_About this task_: Reproduce exactly, and only, the lines below from the one containing "Task: Expand the Sistemas" through the one containing "This screenshot has height=451, width=868.".

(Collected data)

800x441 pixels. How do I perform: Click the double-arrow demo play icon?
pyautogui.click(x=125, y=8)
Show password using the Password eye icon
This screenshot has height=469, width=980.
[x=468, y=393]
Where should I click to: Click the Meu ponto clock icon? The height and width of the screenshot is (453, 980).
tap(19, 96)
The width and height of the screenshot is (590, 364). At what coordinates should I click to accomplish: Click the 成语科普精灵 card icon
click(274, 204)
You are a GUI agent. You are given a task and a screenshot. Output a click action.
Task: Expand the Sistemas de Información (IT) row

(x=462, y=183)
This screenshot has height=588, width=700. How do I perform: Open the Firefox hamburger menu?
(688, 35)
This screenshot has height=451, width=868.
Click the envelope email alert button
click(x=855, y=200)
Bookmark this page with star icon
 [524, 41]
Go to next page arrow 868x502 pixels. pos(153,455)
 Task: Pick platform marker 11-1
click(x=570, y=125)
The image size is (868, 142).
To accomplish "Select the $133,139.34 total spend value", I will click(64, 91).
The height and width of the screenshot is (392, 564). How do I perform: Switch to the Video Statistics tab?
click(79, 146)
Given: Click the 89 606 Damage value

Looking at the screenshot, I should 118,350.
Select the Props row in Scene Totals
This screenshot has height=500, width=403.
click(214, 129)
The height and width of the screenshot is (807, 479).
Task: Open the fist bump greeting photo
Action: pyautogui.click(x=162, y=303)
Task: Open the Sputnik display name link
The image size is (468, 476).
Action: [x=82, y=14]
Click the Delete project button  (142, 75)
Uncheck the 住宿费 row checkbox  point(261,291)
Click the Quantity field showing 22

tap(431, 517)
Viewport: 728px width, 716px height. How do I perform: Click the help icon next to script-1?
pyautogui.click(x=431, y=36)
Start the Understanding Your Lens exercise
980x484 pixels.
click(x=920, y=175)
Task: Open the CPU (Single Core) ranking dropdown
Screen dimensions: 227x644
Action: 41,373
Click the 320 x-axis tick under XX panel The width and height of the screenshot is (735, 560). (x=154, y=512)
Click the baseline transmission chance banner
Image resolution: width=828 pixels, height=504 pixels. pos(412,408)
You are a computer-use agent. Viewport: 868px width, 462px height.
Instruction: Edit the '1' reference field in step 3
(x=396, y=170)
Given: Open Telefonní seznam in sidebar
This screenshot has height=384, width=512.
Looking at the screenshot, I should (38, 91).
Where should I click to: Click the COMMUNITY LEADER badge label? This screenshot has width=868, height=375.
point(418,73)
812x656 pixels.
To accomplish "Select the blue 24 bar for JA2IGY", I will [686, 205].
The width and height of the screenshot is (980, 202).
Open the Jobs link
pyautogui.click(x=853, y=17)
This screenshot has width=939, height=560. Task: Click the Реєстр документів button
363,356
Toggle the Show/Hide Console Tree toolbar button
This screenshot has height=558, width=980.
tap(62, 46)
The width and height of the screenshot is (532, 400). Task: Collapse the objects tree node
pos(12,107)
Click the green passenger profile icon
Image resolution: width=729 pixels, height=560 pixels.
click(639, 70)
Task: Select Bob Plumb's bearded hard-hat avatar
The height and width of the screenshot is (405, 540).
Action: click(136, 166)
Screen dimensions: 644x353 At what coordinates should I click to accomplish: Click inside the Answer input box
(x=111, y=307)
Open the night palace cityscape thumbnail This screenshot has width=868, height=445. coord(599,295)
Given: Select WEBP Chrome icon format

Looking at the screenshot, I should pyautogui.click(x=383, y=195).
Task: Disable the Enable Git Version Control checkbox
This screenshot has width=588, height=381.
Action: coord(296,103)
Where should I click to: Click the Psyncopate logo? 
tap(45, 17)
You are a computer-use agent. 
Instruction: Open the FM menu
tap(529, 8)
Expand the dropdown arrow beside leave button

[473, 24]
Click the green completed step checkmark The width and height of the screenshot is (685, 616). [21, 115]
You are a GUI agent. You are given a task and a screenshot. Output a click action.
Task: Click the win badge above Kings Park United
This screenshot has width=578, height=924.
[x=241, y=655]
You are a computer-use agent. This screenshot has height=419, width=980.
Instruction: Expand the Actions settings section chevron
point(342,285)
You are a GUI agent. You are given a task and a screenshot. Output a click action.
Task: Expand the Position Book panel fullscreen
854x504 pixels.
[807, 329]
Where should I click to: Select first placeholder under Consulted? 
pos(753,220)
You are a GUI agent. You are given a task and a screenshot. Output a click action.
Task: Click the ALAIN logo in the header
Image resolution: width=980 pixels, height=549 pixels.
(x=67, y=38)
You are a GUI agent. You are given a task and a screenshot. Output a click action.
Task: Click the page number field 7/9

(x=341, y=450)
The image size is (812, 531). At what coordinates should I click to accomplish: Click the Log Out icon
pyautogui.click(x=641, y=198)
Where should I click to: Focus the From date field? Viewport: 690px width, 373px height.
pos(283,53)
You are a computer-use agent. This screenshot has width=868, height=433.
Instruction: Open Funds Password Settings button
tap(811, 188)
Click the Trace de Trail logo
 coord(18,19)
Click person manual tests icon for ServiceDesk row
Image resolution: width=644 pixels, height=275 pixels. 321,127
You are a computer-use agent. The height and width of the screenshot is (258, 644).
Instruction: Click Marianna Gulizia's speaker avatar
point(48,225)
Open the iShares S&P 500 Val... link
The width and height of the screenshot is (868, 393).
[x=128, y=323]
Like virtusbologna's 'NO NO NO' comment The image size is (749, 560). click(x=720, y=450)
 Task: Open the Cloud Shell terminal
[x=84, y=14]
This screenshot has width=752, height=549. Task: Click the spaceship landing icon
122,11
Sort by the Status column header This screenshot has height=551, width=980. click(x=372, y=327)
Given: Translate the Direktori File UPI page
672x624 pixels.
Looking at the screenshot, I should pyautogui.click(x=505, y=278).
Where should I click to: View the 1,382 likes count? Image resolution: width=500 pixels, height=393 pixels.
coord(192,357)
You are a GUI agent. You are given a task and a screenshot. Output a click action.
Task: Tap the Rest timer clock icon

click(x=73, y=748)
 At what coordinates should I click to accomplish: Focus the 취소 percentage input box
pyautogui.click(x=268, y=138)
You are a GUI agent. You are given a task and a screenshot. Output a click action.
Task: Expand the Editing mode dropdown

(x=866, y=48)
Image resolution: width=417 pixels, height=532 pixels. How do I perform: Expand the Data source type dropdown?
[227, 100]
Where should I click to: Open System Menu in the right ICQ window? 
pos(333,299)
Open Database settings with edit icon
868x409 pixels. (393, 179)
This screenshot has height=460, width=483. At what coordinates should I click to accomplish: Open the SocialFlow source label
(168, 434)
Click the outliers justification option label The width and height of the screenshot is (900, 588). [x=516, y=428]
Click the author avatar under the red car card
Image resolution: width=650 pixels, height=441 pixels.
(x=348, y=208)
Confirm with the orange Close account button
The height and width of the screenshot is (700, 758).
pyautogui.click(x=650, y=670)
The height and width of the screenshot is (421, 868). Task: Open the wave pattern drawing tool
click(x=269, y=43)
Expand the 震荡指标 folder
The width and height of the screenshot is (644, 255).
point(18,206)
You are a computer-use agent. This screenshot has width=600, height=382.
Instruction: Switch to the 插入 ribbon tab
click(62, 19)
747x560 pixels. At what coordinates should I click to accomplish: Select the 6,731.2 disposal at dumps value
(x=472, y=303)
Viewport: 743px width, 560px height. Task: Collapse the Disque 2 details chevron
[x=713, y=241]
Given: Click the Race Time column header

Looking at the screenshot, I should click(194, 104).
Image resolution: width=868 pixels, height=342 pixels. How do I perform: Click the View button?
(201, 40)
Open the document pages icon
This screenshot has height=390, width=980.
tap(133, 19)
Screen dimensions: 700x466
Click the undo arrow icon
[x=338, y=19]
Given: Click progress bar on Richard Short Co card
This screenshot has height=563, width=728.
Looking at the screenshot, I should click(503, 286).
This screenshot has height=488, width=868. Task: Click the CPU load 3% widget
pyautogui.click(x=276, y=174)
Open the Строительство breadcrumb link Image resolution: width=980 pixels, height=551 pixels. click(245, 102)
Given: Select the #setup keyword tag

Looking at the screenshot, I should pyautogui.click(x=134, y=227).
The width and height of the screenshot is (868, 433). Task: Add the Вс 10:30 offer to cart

_Output for this task_:
Task: Expand the Sistemas de Información (IT) row

(x=462, y=183)
This screenshot has height=588, width=700. How do I perform: Open the Firefox hamburger menu?
(688, 35)
This screenshot has height=451, width=868.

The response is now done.